Comme les électriciens qui travaillent dans le salon Matignon. Ils sont en
train de passer un câble dans l’angle du plafond lorsqu’un fragment d’enduit se
décroche. Au verso, un fond vert foncé avec un point rouge qui n’a rien à voir
avec les couleurs ocre jaune visibles à cet endroit. Les ouvriers alertent
immédiatement les experts. Des sondages sont opérés. Au fur et à mesure des
dégagements émergent un bucrane, c’est-à-dire une tête de bœuf décharnée, mais
aussi des satyres, des guirlandes de feuillage et une scène centrale :
l’enlèvement d’Europe. Il faudra quatre années pour révéler l’ensemble qui
sommeillait sous le décor XIXe siècle et rendre à Europe la chair tendre et
rose de sa jeunesse. Les découvertes s’enchaînent dans le salon Louis XIII, où
les peintures s’écaillent. Un casque, une aile, un cheval sont mis au jour et,
enfin, la scène de Bellérophon en train de gravir l’Olympe pour se rapprocher
des dieux, avant d’être désarçonné par Zeus ! C’est également dans cette pièce
que la satyresse et ses compères sont dénichés en janvier 2019.

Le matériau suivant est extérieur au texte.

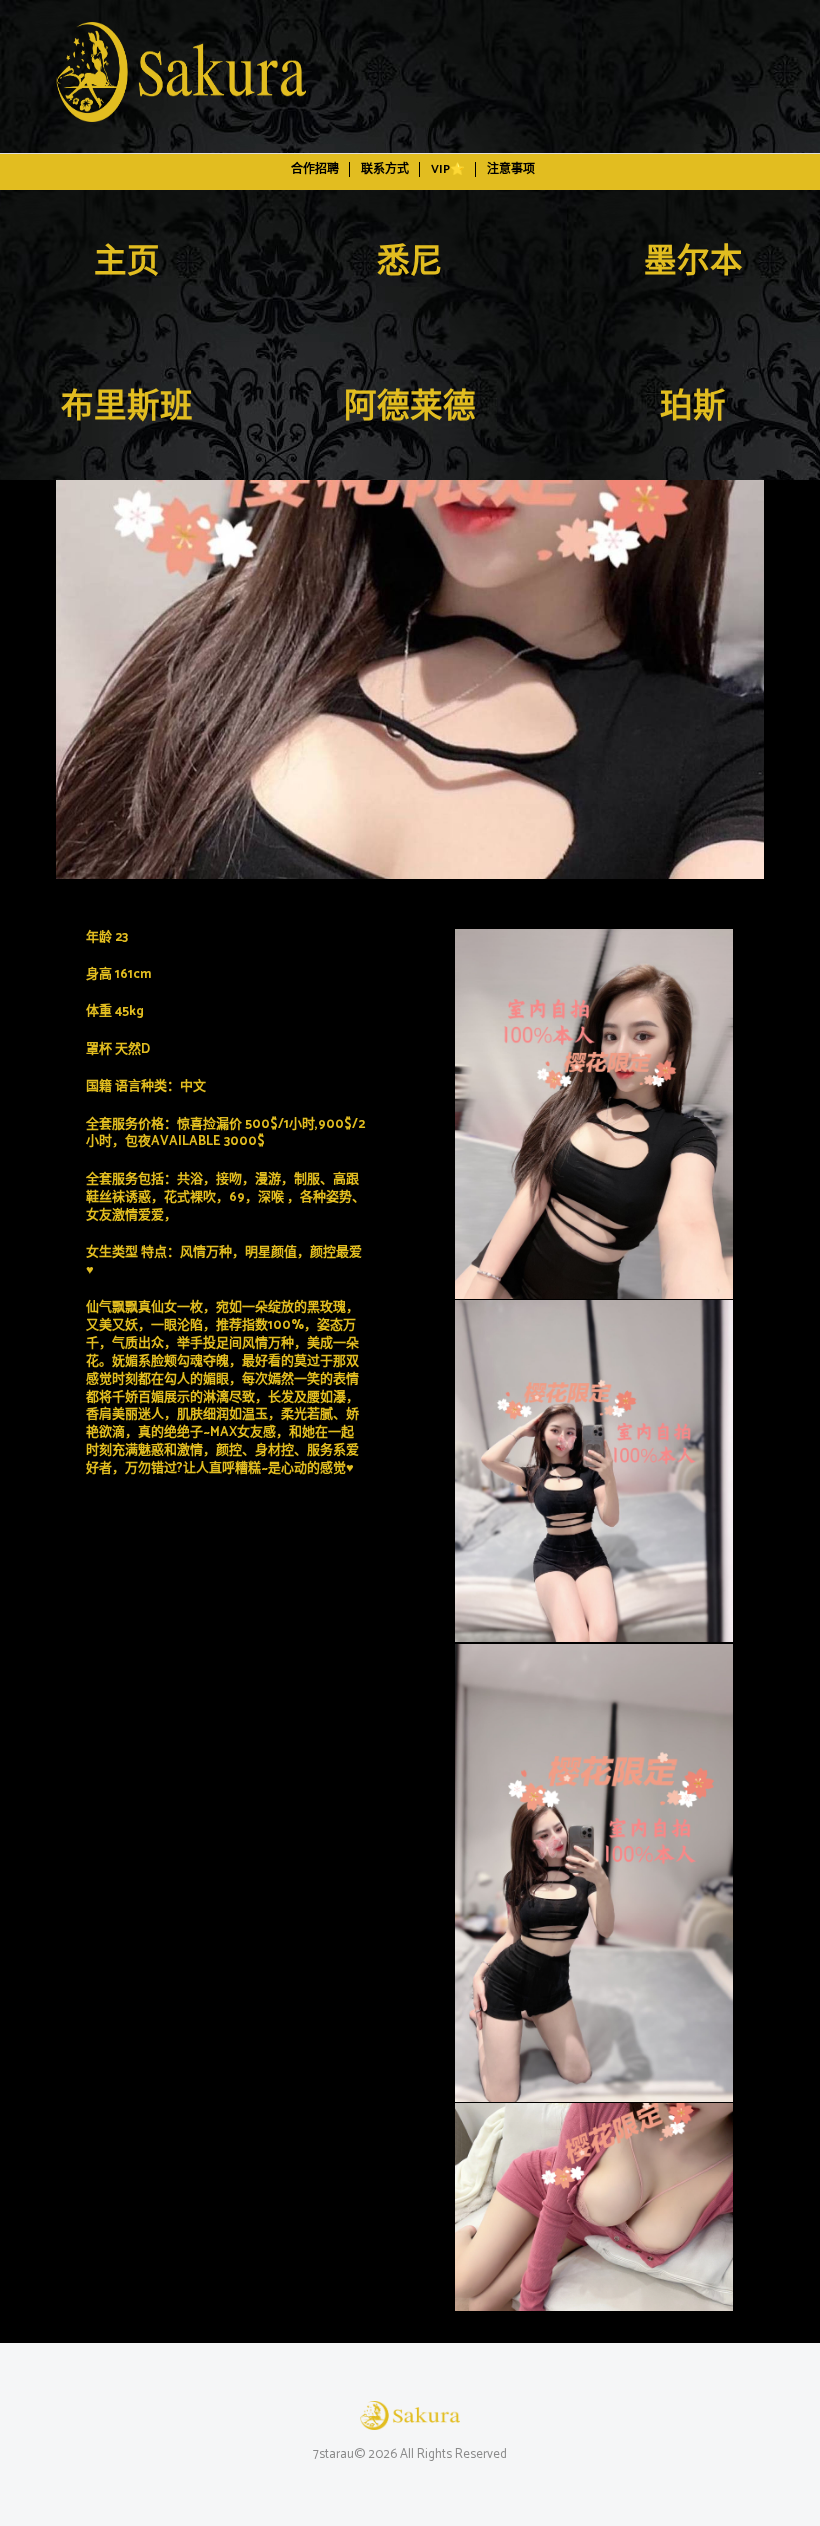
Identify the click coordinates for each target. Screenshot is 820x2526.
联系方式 (385, 169)
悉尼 (410, 263)
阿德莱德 (410, 408)
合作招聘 (315, 169)
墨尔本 (693, 263)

Le public aura accès à ces chefs-d'œuvre d'ici un an
« Les œuvres sont
pour la plupart en excellent état de conservation », indique Laurence
Guilhemsans, responsable des opérations de réintégration picturale. « La
technique de la fresque est basée sur le principe de la carbonatation : le
pigment est appliqué sur l’enduit à base de chaux encore humide qui, en
séchant, emprisonne les couleurs et devient aussi dur que de la pierre. Nous
restaurons les éléments altérés, mais on n’invente jamais. Un motif de
grotesque possède presque toujours son pendant qui nous servira de modèle. Nous
utilisons le tratteggio, méthode qui consiste à réaliser de fines hachures pour
reconstruire un modelé, un corps, une tête à demi effacée… » Cette sorte de
chirurgie esthétique, visible seulement de très près, permet de dissocier la
main originale de celle du restaurateur et de ne pas œuvrer comme un faussaire.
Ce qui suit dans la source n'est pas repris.